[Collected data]
=== Begin Enclosure ===

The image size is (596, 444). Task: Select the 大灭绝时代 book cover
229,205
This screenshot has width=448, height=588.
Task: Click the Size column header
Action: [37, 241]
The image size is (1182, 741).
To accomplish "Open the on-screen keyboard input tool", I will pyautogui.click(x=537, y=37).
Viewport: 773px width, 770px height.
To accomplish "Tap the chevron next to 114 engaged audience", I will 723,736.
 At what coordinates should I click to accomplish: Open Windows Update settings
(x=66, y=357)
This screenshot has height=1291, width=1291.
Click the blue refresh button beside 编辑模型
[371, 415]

=== End Enclosure ===

What you are asked to do - Reproduce only the lines between the line containing "Viewport: 773px width, 770px height." and the last line of the records, those two lines included, exactly.

Answer to this task -
Viewport: 773px width, 770px height.
To accomplish "Tap the chevron next to 114 engaged audience", I will 723,736.
 At what coordinates should I click to accomplish: Open Windows Update settings
(x=66, y=357)
This screenshot has height=1291, width=1291.
Click the blue refresh button beside 编辑模型
[371, 415]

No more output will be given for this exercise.